Throughout my months of service I began to work with the mother, and with her teenage girl. One I worked with in a healthy homes project and the other in a teen health promoters program. As I began to work with them the seeming dysfunction that shrouded the family began to become clearer.

With every house visit the mother became more honest with me. Eventually she started to ask me questions about what she could do better and proudly tout around her increasingly better nourished and developed child. Although when she attended meetings she looked tired from a long day and as if she was only ½ paying attention, with every house visit she seemed to listen. All of the things she had heard for years about child rearing finally seemed to sink in when someone was willing to sit one on one with her for an hour. Month after month her child began to become better nourished, attentive and observant. What was once a colloquy, disinterested child soon became a curious and chatty child.

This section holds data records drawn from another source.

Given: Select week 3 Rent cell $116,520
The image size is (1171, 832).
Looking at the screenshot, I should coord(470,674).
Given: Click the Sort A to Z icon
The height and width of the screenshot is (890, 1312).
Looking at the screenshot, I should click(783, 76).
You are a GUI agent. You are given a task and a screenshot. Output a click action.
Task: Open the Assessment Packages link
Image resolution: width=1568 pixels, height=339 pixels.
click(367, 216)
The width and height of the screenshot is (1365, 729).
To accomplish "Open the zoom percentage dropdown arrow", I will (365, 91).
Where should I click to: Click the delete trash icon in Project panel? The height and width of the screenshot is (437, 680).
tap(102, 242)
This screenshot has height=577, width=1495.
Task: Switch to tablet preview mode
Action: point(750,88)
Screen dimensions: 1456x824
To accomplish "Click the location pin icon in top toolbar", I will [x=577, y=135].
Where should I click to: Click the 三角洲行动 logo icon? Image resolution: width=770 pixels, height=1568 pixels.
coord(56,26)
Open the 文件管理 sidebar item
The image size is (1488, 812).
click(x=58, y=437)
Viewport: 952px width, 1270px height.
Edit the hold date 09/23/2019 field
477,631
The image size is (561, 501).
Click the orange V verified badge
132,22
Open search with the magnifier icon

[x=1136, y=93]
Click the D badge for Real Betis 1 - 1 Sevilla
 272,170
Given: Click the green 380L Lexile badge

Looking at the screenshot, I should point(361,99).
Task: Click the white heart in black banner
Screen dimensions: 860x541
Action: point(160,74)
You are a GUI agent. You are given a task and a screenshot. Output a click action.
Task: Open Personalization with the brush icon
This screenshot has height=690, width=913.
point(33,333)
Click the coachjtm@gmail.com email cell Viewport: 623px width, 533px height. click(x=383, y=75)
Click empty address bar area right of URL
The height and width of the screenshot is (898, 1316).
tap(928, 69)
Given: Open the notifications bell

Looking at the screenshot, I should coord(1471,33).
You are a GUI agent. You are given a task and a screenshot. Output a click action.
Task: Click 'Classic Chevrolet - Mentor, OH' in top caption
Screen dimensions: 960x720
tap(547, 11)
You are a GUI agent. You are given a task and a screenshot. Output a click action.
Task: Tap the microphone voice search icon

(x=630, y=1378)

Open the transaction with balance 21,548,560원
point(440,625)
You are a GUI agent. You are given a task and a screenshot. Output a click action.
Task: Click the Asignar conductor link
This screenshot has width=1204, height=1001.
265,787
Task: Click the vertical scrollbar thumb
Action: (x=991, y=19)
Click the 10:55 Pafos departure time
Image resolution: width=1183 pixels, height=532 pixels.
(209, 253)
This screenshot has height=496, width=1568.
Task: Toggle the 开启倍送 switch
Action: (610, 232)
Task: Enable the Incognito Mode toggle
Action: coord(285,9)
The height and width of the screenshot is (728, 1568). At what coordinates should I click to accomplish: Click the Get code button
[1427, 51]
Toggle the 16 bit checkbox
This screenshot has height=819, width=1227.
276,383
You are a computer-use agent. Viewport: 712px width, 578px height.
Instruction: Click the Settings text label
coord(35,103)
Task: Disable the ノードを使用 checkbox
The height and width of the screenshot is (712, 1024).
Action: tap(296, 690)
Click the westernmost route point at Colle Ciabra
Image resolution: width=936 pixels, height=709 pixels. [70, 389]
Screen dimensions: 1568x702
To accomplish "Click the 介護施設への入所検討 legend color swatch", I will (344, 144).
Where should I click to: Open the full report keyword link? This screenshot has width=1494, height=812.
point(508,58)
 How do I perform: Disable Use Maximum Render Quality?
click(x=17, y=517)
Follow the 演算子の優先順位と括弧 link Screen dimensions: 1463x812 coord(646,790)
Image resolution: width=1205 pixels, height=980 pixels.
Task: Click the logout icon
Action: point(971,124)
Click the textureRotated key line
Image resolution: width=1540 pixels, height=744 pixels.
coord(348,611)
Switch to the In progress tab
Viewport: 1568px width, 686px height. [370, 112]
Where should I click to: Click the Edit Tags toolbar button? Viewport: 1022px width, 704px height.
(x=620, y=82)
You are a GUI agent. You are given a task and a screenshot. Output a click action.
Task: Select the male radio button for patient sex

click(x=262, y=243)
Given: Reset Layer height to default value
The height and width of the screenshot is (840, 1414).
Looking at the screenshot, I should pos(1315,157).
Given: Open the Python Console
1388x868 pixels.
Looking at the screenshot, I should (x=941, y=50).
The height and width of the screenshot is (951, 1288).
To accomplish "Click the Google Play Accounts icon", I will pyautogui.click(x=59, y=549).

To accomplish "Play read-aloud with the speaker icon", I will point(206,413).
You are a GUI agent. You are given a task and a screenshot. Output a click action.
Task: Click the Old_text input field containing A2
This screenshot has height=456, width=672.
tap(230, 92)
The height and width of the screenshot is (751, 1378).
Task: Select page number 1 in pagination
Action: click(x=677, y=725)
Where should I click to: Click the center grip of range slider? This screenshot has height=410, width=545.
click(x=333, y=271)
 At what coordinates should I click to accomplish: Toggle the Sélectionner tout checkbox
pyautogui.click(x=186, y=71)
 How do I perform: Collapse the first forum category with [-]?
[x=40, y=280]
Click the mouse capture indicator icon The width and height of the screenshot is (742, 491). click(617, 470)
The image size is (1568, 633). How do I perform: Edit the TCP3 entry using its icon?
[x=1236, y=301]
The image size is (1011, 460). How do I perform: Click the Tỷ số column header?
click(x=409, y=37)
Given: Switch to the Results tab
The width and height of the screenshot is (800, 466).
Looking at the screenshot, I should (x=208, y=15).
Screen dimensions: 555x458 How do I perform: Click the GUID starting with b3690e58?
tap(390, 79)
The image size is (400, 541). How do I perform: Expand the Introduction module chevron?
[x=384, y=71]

In a house visit a little over a month ago the mother commented that her 2 ½ year old was much more awake and attentive than her other children. Her youngest could tell when her mother was sad and comfort her. She could express her emotions and have as intelligent of a dialogue as a three year old can have with anyone. She constantly asked what things were and wanted a through explanation. This mother could see a visible difference in the mental, emotional and physical capacity of this child and her older children.

With her child came a rise in her own self-esteem. She beamed with pride as her child surpassed older, under stimulated and malnourished children. She found the strength within herself to begin to stand up to her husband. She also began to try to open a healthy line of communication between her and her teenage daughter, creating a dialogue and resolving the issues that were bubbling under the circle. During the months of working with her she began to have more confidence in the health post and trust them. Instead of hiding from them she began to use them as a resource to discover how she could create stronger family relationships in order to create a healthy home. She began to trust in herself and believe she was a good mother. She began to hug her children and say I love you every day and expecting a hug in return.

From this mother I realized that the smallest things could have a snowball effect. A mother who I wasn’t even sure was listening to anything we said has began to take steps to transform her life. I cannot take the credit for this because at the end of the day all I think I did was give her a route to find the confidence in herself she had lost. Once she saw that she was a good mother and could raise an intelligent well-nourished child she began to want more. She began to believe in herself and her family. She has hope.